[EXERCISE PROMPT]: What you give back should be exactly the lines from the one with "Given: Show hidden system tray icons" through the final line of the material, pictures removed; please add nothing.

■ ■ ■ ■

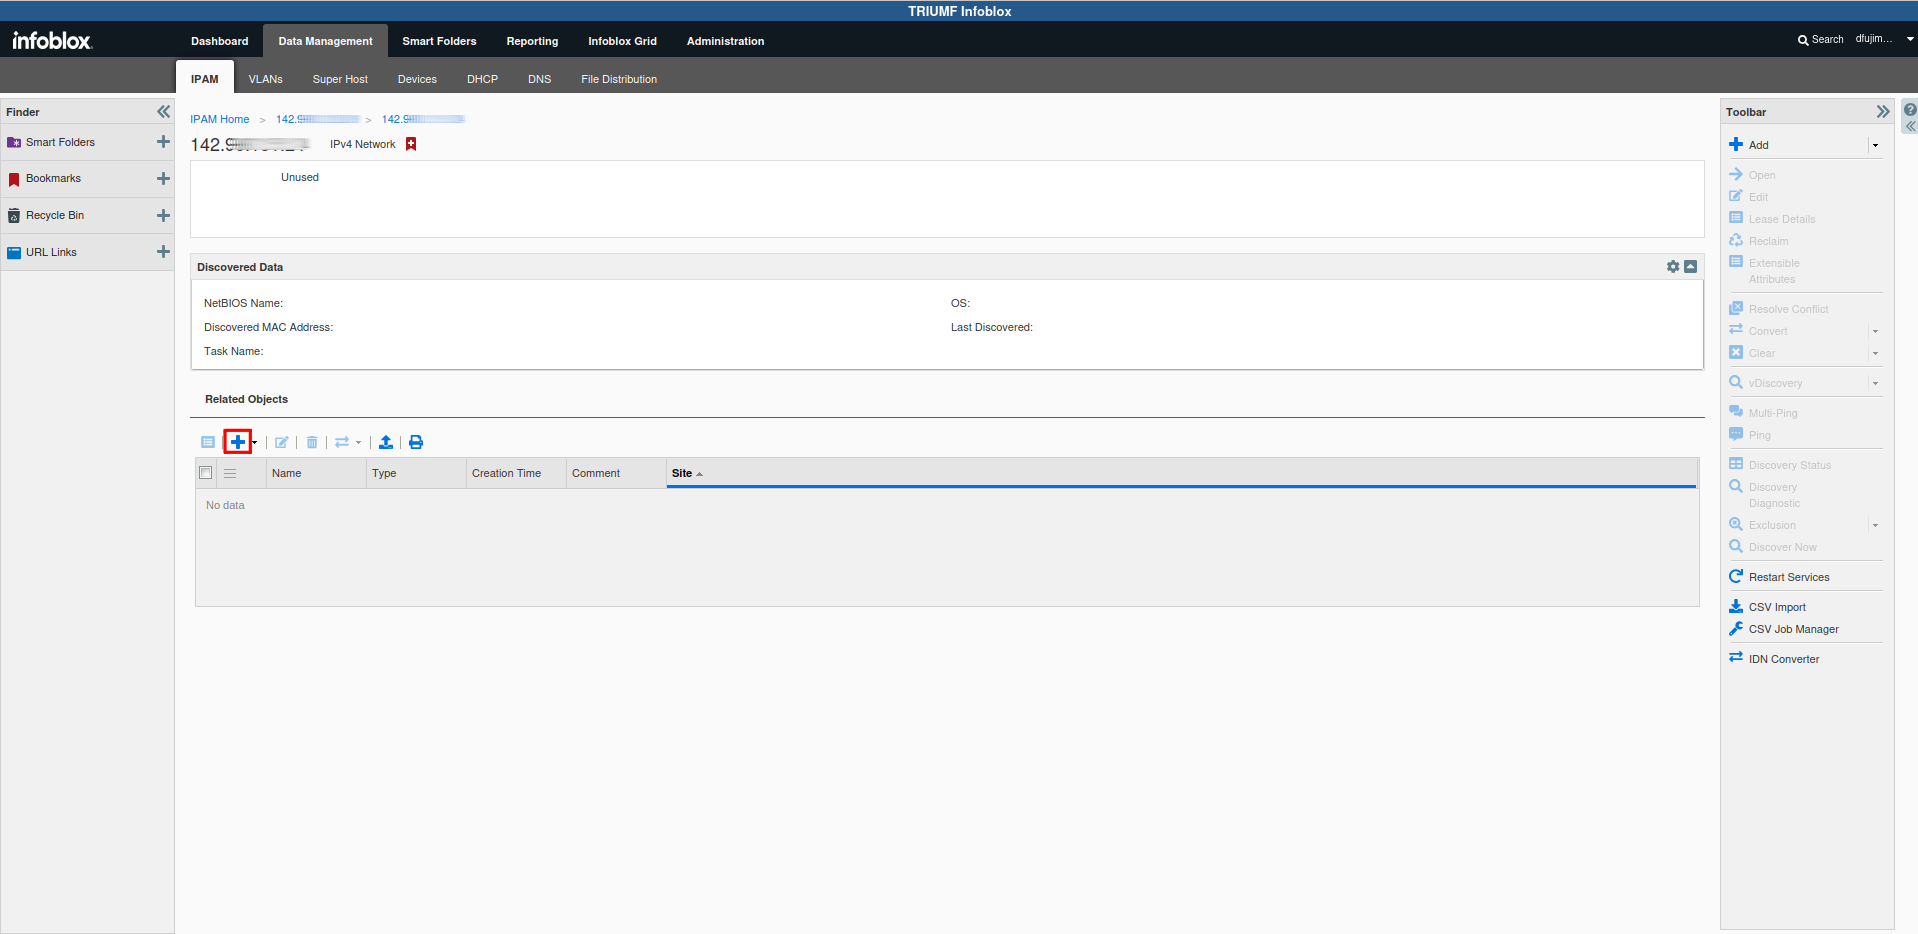Click the plus icon next to Bookmarks

(x=163, y=179)
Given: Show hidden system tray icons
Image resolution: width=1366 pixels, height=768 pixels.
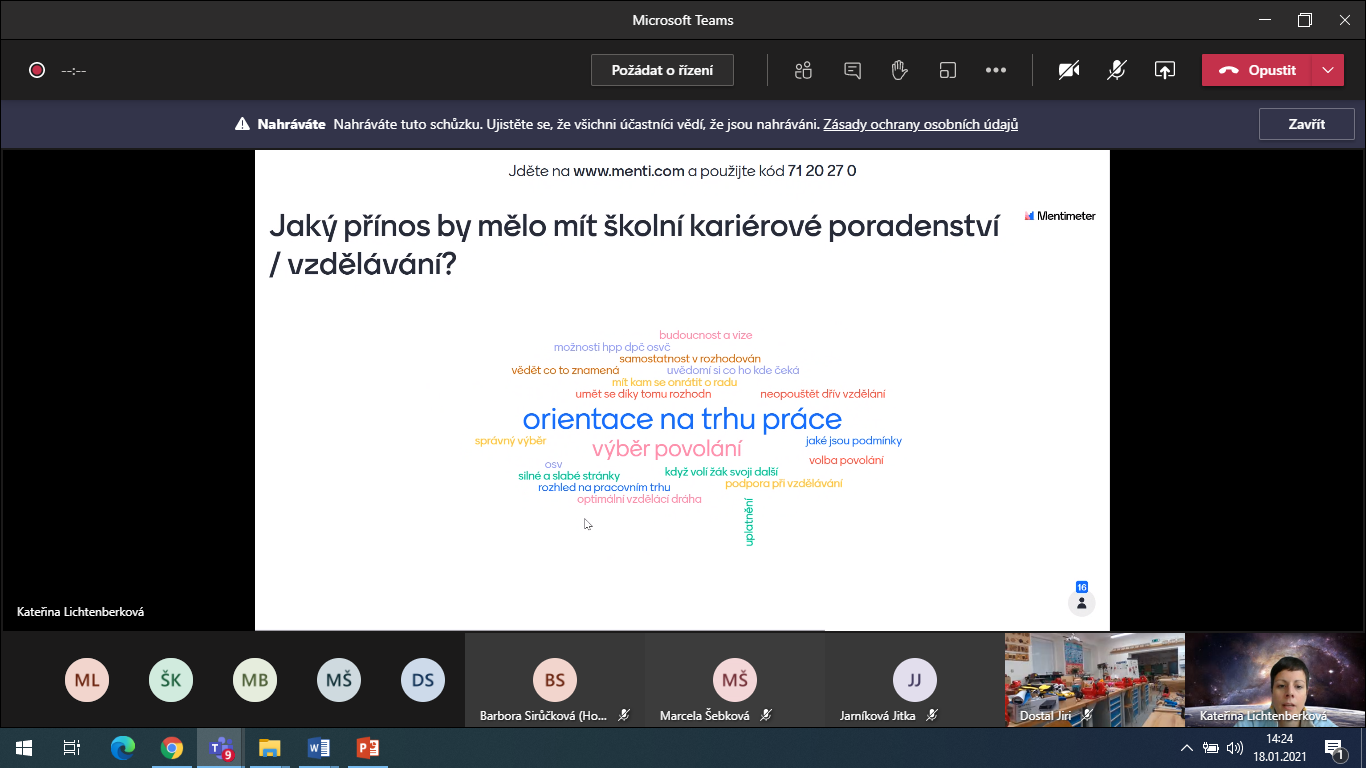Looking at the screenshot, I should [x=1187, y=747].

■ ■ ■ ■

[THE ANSWER]:
Given: Show hidden system tray icons
Image resolution: width=1366 pixels, height=768 pixels.
Looking at the screenshot, I should [x=1187, y=747].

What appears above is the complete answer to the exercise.